A (Networking)In addition to the types of people with whom you network, to benefit your network you also need to consider the extent with which you know people
in your network. This is known as “The Strength of Weak Ties.”

In his 1974 book Getting A Job, author and sociologist Mark Granovetter found that 56% of people found jobs through personal contacts. This is
not surprising. After all, it is “not what you know, but who you know.”

The surprise in his research, however, was that the personal contacts used to obtain these jobs were not from family or close friends. Rather a significant majority of people who found jobs via personal contacts did so via their “weak ties”. In fact, 55.6% of individuals reported that they saw their “job-producing” contact only occasionally and 27.8% saw their contact only rarely.

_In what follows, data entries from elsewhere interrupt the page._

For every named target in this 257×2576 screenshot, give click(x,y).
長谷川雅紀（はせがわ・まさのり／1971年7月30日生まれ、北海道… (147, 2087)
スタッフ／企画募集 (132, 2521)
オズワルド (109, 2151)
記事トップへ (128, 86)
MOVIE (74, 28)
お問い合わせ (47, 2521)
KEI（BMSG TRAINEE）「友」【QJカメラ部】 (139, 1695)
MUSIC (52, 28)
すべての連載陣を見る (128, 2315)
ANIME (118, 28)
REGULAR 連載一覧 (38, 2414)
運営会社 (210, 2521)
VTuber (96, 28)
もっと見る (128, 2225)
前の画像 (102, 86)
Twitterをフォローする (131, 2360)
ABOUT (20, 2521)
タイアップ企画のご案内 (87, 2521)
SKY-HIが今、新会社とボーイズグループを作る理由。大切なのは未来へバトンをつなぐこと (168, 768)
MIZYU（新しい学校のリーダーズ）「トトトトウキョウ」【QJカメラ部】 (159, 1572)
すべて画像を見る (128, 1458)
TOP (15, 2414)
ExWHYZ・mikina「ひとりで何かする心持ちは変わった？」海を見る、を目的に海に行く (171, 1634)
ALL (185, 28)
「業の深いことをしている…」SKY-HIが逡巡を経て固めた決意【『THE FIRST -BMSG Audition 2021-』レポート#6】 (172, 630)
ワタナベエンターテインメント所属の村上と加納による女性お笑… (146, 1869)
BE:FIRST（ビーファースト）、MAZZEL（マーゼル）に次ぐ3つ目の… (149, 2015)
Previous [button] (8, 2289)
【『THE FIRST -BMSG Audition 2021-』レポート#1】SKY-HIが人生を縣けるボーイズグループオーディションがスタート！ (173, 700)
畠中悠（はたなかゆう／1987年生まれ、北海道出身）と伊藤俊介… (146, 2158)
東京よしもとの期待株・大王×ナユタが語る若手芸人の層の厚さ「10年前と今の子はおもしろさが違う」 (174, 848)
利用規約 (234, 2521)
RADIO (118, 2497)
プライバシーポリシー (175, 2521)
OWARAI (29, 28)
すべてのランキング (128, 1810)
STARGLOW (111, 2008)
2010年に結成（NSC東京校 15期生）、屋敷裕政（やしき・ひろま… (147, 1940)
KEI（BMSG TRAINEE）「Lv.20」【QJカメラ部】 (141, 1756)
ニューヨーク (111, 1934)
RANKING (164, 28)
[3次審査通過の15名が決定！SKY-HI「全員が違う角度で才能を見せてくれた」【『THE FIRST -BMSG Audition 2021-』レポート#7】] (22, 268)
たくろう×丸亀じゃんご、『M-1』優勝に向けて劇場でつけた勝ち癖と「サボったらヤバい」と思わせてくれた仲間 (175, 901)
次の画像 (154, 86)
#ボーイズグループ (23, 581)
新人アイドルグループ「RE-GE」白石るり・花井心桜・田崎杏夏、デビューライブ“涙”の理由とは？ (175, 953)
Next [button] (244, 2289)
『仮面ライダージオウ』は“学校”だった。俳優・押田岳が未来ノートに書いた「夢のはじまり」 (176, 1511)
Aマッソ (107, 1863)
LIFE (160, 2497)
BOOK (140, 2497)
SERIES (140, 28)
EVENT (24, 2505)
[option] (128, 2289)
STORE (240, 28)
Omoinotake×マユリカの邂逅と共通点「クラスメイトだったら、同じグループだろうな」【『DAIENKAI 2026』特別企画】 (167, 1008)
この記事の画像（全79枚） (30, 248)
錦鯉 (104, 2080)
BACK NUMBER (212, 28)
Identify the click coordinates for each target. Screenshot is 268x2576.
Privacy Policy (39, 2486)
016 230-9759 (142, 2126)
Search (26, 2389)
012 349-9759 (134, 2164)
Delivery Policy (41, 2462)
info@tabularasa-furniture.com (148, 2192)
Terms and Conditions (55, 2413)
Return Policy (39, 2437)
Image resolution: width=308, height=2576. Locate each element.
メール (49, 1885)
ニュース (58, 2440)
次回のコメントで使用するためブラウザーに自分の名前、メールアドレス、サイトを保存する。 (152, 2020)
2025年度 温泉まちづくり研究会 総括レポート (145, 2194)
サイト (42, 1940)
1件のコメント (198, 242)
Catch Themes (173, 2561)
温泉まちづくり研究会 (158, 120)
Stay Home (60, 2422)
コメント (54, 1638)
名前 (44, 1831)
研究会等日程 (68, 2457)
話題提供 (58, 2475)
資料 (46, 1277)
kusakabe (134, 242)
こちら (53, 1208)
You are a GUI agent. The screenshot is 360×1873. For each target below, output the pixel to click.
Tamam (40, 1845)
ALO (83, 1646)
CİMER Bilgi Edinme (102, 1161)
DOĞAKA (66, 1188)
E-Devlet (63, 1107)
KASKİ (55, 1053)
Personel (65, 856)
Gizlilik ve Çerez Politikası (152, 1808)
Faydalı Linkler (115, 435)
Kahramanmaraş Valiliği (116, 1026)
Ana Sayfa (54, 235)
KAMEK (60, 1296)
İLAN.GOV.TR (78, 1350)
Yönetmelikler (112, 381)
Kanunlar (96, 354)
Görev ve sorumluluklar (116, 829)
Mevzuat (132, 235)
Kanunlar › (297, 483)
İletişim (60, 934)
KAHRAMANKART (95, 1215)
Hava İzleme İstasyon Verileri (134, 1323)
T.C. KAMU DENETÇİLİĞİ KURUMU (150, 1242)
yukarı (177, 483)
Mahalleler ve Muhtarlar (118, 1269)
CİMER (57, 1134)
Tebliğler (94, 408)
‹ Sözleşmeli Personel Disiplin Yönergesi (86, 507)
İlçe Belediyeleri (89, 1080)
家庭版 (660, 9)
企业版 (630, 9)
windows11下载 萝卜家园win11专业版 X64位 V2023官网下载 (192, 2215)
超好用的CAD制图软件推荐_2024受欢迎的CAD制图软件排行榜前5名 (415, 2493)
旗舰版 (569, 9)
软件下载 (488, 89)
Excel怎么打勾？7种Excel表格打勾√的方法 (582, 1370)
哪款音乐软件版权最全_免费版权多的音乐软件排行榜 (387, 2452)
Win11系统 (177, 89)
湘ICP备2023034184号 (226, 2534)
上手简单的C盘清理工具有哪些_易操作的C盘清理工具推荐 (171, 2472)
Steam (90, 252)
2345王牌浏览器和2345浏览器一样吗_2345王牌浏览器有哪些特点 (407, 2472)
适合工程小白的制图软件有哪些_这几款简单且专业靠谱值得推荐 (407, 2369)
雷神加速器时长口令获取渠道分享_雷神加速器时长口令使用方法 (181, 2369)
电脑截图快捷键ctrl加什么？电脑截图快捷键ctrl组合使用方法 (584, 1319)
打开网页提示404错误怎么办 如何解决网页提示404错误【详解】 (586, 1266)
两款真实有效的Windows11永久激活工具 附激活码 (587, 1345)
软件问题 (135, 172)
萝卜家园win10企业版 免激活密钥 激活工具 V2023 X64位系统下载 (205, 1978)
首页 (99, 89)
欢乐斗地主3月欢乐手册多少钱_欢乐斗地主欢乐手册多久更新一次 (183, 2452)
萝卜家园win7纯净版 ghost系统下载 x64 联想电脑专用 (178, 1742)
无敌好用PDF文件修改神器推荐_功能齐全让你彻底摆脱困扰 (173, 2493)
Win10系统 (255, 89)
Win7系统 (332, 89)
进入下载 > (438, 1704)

Therefore, when it comes to finding out about new jobs – or, for that matter, gaining new information or looking for new ideas or finding clients – weak ties tend to be more important than strong ties.

Why? Because your close ties tend to occupy the same world as you do. For example, a spouse or close friend might substantially share the same network as you. Thus, they could only refer or connect you to people you already know.

Mere acquaintances, on the other hand, are much more likely to know something or someone that you do not. While you might share a small overlap in networks, most of the people they know are completely unexplored territory for you.

Bringing the concept of “The Strength of Weak Ties” into your business, profession or career means this: Do NOT rely on those that you know real well to build your clientele.

Rather, a better means for fortifying your network is to make a point of occasionally associating with people you know, but not that well. The person from work that you sort of knew from occasional meetings or trips up on the elevator. The person at church that you see every week and can address by name, but you know little else about them.

Thus, from a networking perspective, the most important people in your life are the people who aren’t closest to you. In fact, the more people you know who aren’t close to you the stronger your position becomes.

In summary, what matters in getting ahead is the quality of your relationship, but one measure of quality is to what extent someone is not particularly close to you. Having lunch with your long-time best buddy can be fun. It, however, does little to build your network. If you want to build your network, have lunch with someone you know, but not that well (e.g., the friendly stranger).